Red Tide
Two years ago MB and I took the kids tent camping at Coobscook Bay State Park. MB took the clam rake and worked the flats and we had soft shell clams to go with our corn.
Last years alge bloom kept us from claming. This year's is likely to close a lot of the clam flats.
I grew up on the coast of California, and spent my high school years doing a biological survey of Whaler's Cove, Point Lobos, with a group of people. Our work lead to the establishment of the first marine preserve in the United States. My bit was spending a lot of field time with my head more or less under a rock, under water, counting everything in a 1m square, and lab time counting everything in a drop of water, mapping the photo and phyto plankton in the water column.
Alexandrium blooms corrolate to low salinity, which is why they start during spring melt. The Maine DMR web sites aren't particularly informative, beyond the closure notices, but the low saline plume from the Kennenbec is the primary cause for Alexandrium concentrations in Casco Bay and off Cape E. Casco Bay is the Gulf's Alexandrium resevoir, which wind flows smear to the north, contrary to the general current flow.
So its not a global warming thing. In fact, the water temperature and salinity in the Gulf is controlled by the location of the Gulf Stream, which is in turn controlled by the Icelandic Low, and the Azores High, creating the years-long cycle of the North Atlantic Oscillation (NAO). When the difference of normalized sea-level pressure between Lisbon, Portugal, and Reykjavik, Iceland, the NAO index, is low, Labrador Slope Water enters the Gulf via the Northeast Channel. When the NAO index is high, Warm Slope Water enters the Northeast Channel.

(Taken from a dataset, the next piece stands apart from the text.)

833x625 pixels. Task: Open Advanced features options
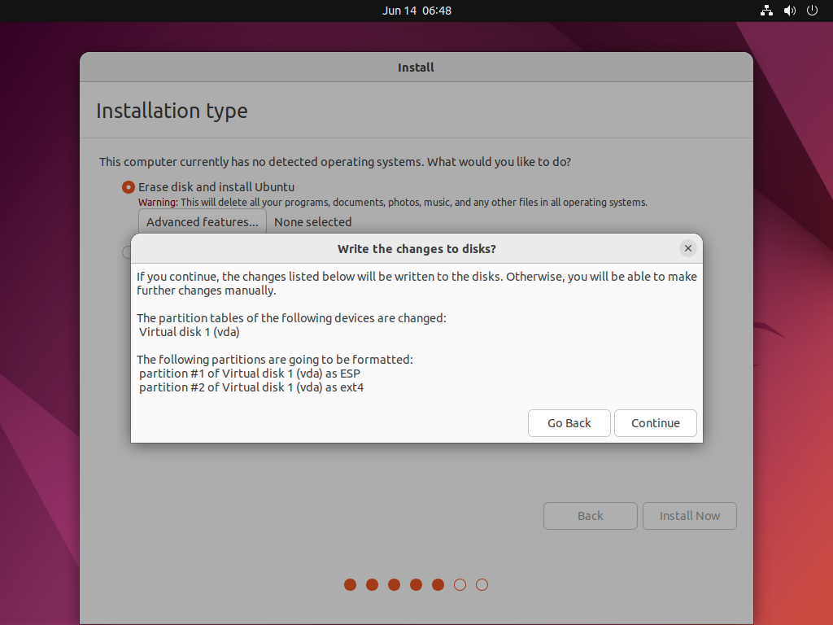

Warm is good if you're a copepod, or eat copepods by the bushel, like Northern Right Whales. Cold is good if you're a Northern shrimp, or eat shrimp.
Fisheries management is about data and understanding long-term trends in physical oceanography -- heat exchange between water masses, between atmospheric masses. Maine cannot do it alone, we share the Gulf with Nova Scotia, and as a ecological system, with New Hampshire and Massachusettes.
One thing Maine has "done right" has been the Gulf of Maine Ocean Observation System (GoMOOS), as an institution to manage data and make it available in real-time to commercial fisheries and make the Gulf a teaching resource for K12 and universities in Maine, Atlantic Canada, and New England.